Failing that you might have to wait some years for new tech, or alternatively thousands or tens of thousands of years for it to emerge from the galactic 'glare' ;) .
 
Surely "Planet 9 From Outer Space" is the obvious contender?

Curse ye for linking to a wikipedia page abut conspiraloons... now I've spent a goodly portion of the afternoon ratcheting my jaw up from the floor and cleaning up the drool :ffs:
 
If it is there, I hope they hurry up and find it, I've been seeing these news stories crop up about twice a decade for my entire life!
 
Hades is the correct name.

The origin of Hades' name is uncertain, but has generally been seen as meaning "The Unseen One" since antiquity. An extensive section of Plato's dialogue Cratylus is devoted to the etymology of the god's name, in which Socrates is arguing for a folk etymology not from "unseen" but from "his knowledge (eidenai) of all noble things". Modern linguists have proposed the Proto-Greek form *Awides ("unseen").[n 2][n 3] The earliest attested form is Aḯdēs (Ἀΐδης), which lacks the proposed digamma. West argues instead for an original meaning of "the one who presides over meeting up" from the universality of death.[9]

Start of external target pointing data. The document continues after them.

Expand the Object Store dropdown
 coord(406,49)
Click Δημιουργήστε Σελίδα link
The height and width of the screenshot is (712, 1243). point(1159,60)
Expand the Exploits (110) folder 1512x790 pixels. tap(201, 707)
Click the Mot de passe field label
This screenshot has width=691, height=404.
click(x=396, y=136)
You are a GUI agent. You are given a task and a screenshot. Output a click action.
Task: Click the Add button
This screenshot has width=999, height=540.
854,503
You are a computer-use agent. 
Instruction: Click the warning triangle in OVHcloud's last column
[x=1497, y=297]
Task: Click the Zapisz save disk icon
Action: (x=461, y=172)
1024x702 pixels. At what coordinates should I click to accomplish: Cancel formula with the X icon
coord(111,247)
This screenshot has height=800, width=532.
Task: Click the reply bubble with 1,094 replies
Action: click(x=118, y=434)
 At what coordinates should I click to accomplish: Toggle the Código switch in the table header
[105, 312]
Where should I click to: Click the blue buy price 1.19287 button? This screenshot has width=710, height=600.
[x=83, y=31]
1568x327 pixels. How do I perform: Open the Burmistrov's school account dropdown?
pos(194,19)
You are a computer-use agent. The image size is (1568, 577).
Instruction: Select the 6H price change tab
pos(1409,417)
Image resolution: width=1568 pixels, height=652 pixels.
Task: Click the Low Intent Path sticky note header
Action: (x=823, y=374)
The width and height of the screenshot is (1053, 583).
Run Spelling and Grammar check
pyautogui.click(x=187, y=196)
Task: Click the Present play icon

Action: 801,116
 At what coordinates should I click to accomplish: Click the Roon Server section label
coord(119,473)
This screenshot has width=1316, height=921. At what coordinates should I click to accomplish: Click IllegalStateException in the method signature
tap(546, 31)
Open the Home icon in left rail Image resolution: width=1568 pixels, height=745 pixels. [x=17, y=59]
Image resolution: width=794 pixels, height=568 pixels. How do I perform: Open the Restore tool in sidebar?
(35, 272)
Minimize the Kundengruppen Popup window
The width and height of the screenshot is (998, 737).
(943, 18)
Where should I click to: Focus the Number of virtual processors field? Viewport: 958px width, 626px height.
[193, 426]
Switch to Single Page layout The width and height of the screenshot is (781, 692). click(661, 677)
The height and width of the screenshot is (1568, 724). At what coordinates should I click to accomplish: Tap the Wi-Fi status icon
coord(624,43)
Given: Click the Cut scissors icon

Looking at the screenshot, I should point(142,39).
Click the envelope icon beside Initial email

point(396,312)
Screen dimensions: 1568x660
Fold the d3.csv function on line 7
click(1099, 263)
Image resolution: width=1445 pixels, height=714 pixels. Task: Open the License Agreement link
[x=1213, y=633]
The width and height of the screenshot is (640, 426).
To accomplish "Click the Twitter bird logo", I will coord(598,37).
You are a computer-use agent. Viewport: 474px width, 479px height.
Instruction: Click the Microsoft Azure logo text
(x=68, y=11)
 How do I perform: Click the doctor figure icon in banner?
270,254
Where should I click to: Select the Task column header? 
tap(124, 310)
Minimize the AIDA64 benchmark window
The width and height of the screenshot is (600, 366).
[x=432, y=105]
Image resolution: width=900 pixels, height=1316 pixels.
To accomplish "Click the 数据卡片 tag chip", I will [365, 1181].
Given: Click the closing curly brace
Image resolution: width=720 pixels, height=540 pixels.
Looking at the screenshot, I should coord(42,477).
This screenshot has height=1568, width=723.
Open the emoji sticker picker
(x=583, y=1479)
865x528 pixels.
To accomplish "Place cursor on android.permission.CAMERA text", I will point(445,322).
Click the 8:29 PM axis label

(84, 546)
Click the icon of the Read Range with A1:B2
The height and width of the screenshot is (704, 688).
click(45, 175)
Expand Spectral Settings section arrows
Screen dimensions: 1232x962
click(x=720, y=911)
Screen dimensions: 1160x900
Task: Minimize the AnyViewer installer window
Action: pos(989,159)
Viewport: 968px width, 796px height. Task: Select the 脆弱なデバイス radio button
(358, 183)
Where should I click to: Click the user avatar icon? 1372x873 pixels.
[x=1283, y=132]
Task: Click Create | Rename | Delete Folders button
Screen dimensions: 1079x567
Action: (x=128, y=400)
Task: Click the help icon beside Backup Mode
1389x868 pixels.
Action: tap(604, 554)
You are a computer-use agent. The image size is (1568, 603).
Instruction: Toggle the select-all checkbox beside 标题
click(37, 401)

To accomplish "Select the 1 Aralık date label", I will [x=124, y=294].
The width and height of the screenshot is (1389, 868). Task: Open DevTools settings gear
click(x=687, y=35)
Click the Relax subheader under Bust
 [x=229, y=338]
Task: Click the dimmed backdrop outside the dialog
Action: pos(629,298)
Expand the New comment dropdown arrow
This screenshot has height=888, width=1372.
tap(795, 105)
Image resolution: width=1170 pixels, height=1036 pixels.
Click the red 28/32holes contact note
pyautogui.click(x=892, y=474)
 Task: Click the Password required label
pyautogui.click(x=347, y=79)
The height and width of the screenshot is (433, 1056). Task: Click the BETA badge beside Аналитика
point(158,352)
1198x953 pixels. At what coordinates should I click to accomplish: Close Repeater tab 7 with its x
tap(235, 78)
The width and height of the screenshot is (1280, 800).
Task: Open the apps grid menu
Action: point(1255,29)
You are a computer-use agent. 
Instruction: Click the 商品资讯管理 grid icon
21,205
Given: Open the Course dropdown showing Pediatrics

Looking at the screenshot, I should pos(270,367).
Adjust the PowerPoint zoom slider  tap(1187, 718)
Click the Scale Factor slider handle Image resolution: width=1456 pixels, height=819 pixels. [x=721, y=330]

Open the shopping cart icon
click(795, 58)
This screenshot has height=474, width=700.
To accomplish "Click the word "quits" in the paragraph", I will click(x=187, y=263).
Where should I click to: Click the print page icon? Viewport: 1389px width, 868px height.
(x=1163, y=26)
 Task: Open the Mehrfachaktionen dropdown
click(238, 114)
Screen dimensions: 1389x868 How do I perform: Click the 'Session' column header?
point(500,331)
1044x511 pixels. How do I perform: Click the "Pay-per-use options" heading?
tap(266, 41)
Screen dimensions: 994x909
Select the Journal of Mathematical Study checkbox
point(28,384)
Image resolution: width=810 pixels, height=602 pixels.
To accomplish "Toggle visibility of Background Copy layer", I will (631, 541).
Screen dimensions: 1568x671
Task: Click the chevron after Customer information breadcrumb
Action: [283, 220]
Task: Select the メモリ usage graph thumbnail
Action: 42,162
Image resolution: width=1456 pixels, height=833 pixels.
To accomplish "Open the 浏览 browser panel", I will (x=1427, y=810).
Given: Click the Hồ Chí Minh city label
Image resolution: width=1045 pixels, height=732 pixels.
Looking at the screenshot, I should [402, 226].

Hades - Wikipedia, the free encyclopedia
 
It's got to be named in the same tradition as the others or it will feel left out, and no one likes an angry large planet.

2hats - the orbits of the minor planets are so striking in how they correspond to where they think this planet is... as it moves further along in its orbit, how would it affect their orbits? As it is now, it seems that they are perfectly aligned to where it is, but would they shift in some way in relation to it or are those shifts likely to be very very slow and very very gradual so as to not be detectable except over millennia?
 
If it exists, over many millions of years it will drive those minor planets into similar orbits. It would also occasionally perturb other Kuiper belt objects out into such orbits (if this is what is happening we are inevitably currently only seeing the largest/brightest objects that have undergone this).